Redaksibengkulu.co.id – Ironi pangan nasional kembali mencuat. Ketua Komisi IV DPR RI, Siti Hediati Hariyadi atau yang akrab disapa Titiek Soeharto, mengungkapkan kekecewaannya mendalam terkait masih tingginya angka impor kedelai di Indonesia. Menurutnya, 70% kebutuhan kedelai yang menjadi bahan baku utama tahu dan tempe, dua makanan pokok masyarakat, masih didatangkan dari luar negeri, sebuah realitas yang ia sebut ‘memalukan’.

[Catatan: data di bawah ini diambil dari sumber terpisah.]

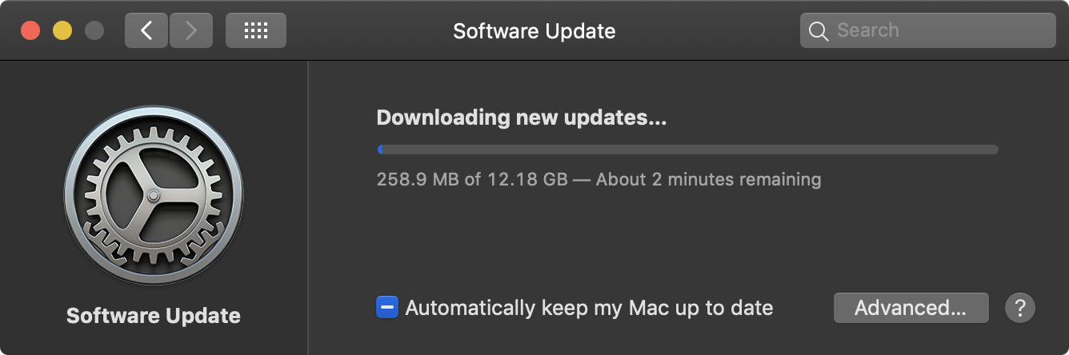Image resolution: width=1069 pixels, height=355 pixels.
Task: Click the forward chevron navigation button
Action: (x=190, y=30)
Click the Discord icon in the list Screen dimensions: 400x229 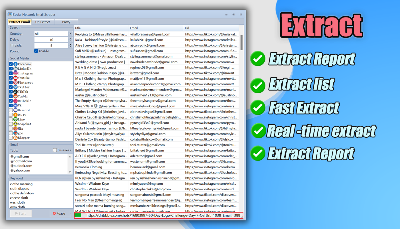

Dalam acara Panen Fest 2026 yang berlangsung di Taman Lapangan Banteng, Jakarta Pusat, Sabtu (7/2/2026), Titiek dengan tegas menyatakan, "Kita ini pemakan tempe tahu, tapi kedelainya impor lebih dari 70%. Ini harus kita genjot, mungkin dari TNI Angkatan Darat kita harus mulai Pak untuk nanam kedelai ini. Kita pemakan tempe ini bahan bakunya harus impor, ini malu kita ya."

Ironi Pangan Nasional: 70% Kedelai Tahu Tempe Impor!
Gambar Istimewa : akcdn.detik.net.id

Ia mendesak pemerintah untuk segera melakukan perubahan signifikan guna menghentikan ketergantungan impor kedelai. Titiek berharap, tahun depan Indonesia dapat mencapai swasembada kedelai, mengikuti jejak keberhasilan swasembada beras dan jagung yang telah dicapai pada akhir tahun sebelumnya. "Ke depan kita harapkan untuk swasembada gula, garam, kedelai, bawang putih, aneka bawang-bawang itu yang semua impor-impor, jadi tidak ada lagi impor-impor bahan-bahan pangan ini," tegasnya.

COLLABMEDIANET

Untuk mewujudkan peningkatan produksi dalam negeri, Titiek menekankan pentingnya penggunaan bibit lokal yang telah terbukti sesuai dengan iklim Indonesia. Ia juga menggarisbawahi peran krusial akademisi dari berbagai universitas yang telah berhasil menemukan bibit kedelai unggul. "Tidak perlu kita bibit pun impor, yang ada lokal saja yang karena sesuai dengan iklim daripada Indonesia ini," pungkasnya, sembari menambahkan bahwa cita-cita swasembada pangan mutlak melibatkan banyak pakar dan peneliti.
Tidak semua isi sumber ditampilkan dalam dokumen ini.